**DATASET EXTRACT**
* START *
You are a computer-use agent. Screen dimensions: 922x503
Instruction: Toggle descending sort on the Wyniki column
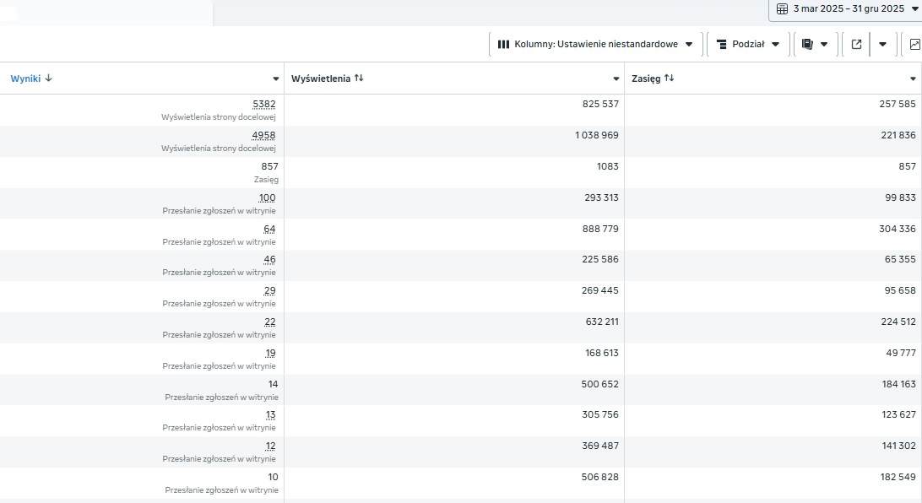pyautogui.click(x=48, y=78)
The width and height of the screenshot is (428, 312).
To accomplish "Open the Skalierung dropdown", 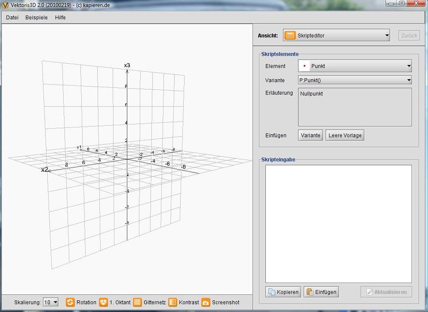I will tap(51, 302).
* END *
* START *
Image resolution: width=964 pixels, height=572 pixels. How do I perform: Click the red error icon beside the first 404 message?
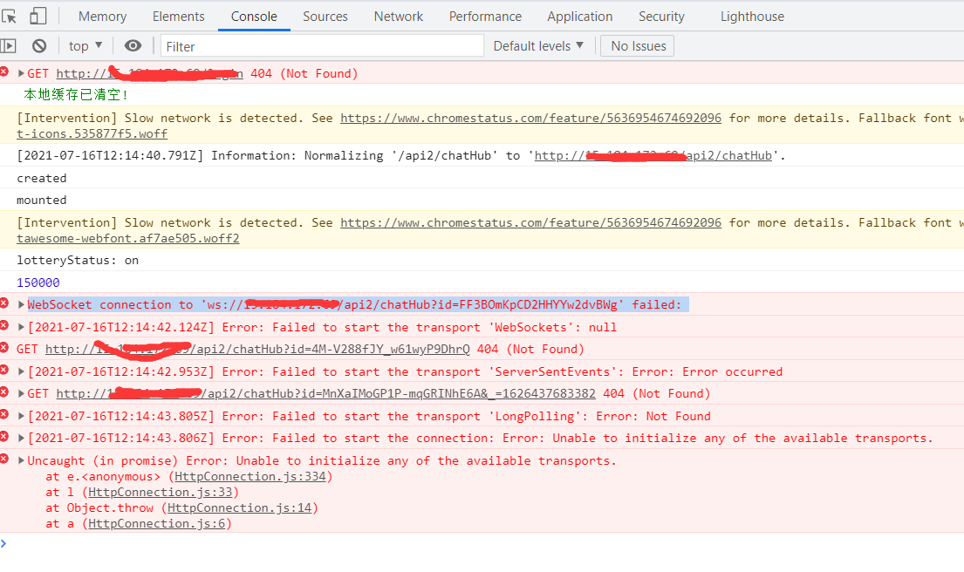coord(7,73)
* END *
Convert the material from the line containing "Image resolution: width=964" through the line containing "coord(7,73)" into a Markdown table with the columns Row and Text, numbering each nonblank line and leaving out the pictures.

**RESPONSE TO THIS EXERCISE**
| Row | Text |
|---|---|
| 1 | Image resolution: width=964 pixels, height=572 pixels. How do I perform: Click the red error icon beside the first 404 message? |
| 2 | coord(7,73) |